A bogey, bogey start set the Texan back on his heels early but he worked his way back into his round with birdies on the 4th and 5th. However it was one step forward, one step back for most of the day as he accumulated five bogeys and six birdies.
His round stuttered along like a car being driven by a teenager still figuring out the stick shift, which he said was predictable given he was coming off the longest break he’s had from the game since he left college.
A clutch 4m putt on the 18th left him at one-under, and he was content given the difficulty of the conditions and his rough start. “Three-under from there is pretty solid in this wind,’’ Spieth said.
“There were tremendous scoring conditions this morning which we’re hoping to see tomorrow so I’ve got to go out and take advantage and move up the board, and those guys will get what we had in the afternoon and it will be more difficult, so being seven back isn’t really seven back, given the difference in the (conditions).
He said he would be looking to shoot around 66 in his second round this morning to get himself back up the leaderboard.
“You see scores back up on the weekend (here) because the wind always blows and the greens firm up, so I’m not anxious about the finish of this tournament yet.”
By contrast, Davis found all the right gears early.
He is a tall, raw-boned lad who not only has length off the tee but beautiful finesse around the greens, as evidenced by his chip in on the 7th hole yesterday, which was followed by a bunker shot that hit the pin on the 8th and only narrowly avoided dropping in. By that stage he was six-under after seven holes, having birdied everything except the third.
“The first eight holes everything was looking like it was going in, even from off the green, which was nice’’ he said.
An errant tee shot on the 9th resulted in his only bogey, but he regrouped quickly to gain shots on the 12th, 14th and 18th.
Davis is very familiar with The Australian Golf Club layout, having played eight rounds there in five days two years ago to win the Australian amateur title.
As a rookie professional, he qualified to play on the third-tier Mackenzie Tour in Canada this year and has now reached next month’s final stage of qualifying for the second-tier Web.com tour. He shot a final round of seven-under to finish second in the second stage at Murrieta in California earlier this month and appears to have brought that form to Australia.

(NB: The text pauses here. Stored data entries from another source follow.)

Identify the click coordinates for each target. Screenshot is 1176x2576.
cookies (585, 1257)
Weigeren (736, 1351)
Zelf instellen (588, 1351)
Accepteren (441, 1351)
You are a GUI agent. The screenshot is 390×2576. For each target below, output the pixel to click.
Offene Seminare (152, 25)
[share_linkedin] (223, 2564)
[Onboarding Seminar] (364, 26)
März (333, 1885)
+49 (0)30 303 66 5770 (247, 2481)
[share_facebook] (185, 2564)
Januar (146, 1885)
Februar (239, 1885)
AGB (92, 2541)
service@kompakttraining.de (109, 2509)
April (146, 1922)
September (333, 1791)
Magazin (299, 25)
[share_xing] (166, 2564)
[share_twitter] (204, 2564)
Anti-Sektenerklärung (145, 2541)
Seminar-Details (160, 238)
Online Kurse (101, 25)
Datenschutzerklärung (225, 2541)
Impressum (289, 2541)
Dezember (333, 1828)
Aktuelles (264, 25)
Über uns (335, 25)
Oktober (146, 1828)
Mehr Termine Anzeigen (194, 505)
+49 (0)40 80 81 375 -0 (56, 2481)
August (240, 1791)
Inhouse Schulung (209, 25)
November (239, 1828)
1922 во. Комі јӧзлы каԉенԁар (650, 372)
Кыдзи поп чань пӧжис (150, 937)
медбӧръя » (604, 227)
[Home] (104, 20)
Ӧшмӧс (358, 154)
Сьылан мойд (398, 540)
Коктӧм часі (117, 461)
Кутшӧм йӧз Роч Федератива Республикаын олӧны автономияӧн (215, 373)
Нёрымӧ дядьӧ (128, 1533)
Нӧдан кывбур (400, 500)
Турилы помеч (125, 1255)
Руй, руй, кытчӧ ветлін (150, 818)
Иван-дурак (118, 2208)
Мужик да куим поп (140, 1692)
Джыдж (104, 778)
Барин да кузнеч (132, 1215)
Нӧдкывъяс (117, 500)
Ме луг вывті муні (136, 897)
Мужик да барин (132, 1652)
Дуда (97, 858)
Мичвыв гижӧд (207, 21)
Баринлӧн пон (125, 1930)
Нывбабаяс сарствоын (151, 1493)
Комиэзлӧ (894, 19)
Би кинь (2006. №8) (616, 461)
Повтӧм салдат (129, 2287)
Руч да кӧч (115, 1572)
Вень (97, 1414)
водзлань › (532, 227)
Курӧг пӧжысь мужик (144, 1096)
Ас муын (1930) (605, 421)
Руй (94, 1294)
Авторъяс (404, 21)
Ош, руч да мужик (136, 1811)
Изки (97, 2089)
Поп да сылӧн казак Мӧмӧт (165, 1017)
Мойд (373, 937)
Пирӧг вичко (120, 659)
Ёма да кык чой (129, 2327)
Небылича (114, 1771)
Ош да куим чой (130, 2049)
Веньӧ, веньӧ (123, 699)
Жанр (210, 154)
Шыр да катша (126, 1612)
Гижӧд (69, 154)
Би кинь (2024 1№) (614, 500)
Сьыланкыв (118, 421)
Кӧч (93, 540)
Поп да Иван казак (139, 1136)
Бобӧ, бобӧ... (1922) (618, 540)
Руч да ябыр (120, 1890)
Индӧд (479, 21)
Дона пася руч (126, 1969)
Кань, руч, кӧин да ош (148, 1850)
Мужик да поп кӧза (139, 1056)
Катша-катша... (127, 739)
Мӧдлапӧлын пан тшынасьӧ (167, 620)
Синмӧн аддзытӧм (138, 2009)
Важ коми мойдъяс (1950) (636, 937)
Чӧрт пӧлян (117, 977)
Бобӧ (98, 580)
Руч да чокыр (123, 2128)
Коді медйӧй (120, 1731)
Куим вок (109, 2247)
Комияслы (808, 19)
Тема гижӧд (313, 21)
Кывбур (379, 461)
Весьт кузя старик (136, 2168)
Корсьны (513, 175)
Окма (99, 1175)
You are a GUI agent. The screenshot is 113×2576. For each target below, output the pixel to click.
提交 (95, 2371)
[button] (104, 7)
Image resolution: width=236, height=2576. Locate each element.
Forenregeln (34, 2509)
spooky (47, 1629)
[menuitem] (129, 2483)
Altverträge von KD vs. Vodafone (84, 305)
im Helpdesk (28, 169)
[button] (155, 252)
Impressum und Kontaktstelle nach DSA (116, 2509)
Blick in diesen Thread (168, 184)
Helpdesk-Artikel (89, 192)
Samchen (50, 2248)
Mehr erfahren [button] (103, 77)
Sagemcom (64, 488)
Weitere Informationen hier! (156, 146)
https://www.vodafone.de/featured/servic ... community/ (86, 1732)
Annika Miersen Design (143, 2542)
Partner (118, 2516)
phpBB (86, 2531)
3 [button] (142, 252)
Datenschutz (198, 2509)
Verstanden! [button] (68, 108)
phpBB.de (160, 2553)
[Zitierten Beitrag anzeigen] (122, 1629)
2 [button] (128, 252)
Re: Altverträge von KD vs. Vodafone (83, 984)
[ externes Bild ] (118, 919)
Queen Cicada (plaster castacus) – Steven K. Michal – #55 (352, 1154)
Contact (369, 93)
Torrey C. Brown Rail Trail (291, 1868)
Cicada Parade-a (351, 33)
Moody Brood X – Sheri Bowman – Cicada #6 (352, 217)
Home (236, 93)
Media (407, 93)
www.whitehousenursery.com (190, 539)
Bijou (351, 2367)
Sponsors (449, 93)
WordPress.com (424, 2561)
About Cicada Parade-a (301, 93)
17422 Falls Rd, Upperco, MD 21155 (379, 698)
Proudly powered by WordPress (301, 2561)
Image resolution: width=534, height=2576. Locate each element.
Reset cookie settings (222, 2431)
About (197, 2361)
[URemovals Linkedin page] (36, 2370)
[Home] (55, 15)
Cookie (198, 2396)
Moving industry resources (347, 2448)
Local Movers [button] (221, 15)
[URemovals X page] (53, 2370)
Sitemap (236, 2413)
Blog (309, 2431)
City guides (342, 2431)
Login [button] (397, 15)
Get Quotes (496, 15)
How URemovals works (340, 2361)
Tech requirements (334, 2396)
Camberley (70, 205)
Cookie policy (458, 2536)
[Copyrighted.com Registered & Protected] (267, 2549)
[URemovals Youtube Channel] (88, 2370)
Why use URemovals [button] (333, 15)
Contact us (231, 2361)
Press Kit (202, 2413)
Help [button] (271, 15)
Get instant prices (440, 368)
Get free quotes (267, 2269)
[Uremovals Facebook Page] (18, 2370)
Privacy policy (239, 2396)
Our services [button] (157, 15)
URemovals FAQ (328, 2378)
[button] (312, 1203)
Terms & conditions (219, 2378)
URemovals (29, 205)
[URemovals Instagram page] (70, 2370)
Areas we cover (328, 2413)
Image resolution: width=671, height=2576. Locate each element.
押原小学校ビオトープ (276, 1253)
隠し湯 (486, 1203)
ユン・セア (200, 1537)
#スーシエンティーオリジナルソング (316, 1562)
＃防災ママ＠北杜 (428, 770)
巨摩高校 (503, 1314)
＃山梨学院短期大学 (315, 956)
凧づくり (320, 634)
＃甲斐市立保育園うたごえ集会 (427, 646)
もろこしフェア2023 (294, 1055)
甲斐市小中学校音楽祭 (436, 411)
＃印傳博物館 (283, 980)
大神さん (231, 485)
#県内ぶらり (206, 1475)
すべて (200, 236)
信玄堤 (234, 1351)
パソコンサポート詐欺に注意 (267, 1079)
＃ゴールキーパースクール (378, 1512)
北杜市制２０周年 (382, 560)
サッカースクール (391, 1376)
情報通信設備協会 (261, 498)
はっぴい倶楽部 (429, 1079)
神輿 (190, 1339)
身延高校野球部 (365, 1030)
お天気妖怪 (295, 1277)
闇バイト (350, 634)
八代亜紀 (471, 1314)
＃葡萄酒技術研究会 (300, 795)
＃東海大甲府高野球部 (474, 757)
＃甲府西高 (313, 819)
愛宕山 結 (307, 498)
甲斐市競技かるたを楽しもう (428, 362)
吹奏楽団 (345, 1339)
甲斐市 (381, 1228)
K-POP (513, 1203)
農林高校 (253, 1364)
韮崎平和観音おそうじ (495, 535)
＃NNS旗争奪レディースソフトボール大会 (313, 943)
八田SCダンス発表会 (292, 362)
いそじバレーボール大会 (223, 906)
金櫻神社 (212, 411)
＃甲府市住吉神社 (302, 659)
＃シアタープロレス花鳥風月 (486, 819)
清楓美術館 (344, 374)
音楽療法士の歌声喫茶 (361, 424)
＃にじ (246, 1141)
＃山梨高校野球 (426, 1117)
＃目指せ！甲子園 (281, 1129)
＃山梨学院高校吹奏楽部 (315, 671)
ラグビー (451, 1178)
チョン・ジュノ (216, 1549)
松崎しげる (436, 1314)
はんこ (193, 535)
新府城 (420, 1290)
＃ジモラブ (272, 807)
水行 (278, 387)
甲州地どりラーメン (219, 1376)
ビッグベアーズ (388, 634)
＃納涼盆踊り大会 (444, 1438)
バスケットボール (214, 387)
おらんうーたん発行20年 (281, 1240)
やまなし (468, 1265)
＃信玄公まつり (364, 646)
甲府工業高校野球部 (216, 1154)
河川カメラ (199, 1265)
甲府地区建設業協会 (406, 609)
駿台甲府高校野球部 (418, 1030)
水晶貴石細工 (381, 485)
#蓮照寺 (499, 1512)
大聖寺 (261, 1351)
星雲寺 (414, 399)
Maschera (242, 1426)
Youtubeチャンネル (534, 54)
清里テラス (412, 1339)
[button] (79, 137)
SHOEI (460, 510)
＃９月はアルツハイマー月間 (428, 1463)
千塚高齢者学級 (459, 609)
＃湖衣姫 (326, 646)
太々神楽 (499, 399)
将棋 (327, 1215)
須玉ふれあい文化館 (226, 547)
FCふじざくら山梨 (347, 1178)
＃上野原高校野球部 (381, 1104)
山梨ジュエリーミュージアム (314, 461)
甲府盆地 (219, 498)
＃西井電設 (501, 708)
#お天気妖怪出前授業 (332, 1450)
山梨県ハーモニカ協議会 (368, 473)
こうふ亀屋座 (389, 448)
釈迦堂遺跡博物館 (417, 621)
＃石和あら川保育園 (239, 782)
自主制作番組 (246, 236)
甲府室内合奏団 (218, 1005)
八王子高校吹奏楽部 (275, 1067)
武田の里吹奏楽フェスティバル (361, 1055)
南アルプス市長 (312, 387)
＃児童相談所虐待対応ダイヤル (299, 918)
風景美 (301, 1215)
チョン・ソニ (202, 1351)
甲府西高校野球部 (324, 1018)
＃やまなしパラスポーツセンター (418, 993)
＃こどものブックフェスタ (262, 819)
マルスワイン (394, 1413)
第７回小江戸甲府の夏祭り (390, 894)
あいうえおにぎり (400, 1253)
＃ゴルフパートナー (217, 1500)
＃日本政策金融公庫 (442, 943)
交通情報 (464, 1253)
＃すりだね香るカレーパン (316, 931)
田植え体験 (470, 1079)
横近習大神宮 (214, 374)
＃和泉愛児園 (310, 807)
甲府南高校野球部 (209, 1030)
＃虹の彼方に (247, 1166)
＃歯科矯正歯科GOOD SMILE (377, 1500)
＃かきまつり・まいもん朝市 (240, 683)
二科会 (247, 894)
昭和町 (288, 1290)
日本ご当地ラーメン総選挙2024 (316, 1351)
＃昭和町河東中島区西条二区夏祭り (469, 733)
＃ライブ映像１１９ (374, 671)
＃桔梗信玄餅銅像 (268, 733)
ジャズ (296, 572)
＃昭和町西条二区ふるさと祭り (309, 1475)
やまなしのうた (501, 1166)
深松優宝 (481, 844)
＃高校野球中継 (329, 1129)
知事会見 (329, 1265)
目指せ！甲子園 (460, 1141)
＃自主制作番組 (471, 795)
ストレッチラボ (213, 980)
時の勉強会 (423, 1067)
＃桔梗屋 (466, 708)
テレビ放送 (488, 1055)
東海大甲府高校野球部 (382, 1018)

He vowed to treat today’s second round “like any other round’’ despite knowing that he will have the major winners Day and Spieth hunting him down during the coming days.
“I know that they’re there, it’s nice that they’re there because it makes it feel like a really big tournament and it’s great to have played this great with that kind of stuff going on,’’ he said.
“With a start like this, I feel like if I can keep on doing what I’m doing, I’ll be right up there come Sunday.’’
Day has a simple plan for bringing the young man down and lifting the Stonehaven Cup.
“I think if I can shoot 5, 5, 5, 5, get it to 20-under, then I’ll have a good chance of winning,’’ he said.
But he conceded that was easier said than done given that he will to play his second round this afternoon in the same wind that confounded Spieth, and fellow US Tour players Cameron Smith (one under) and Matt Jones, the 2015 champion, (even) yesterday.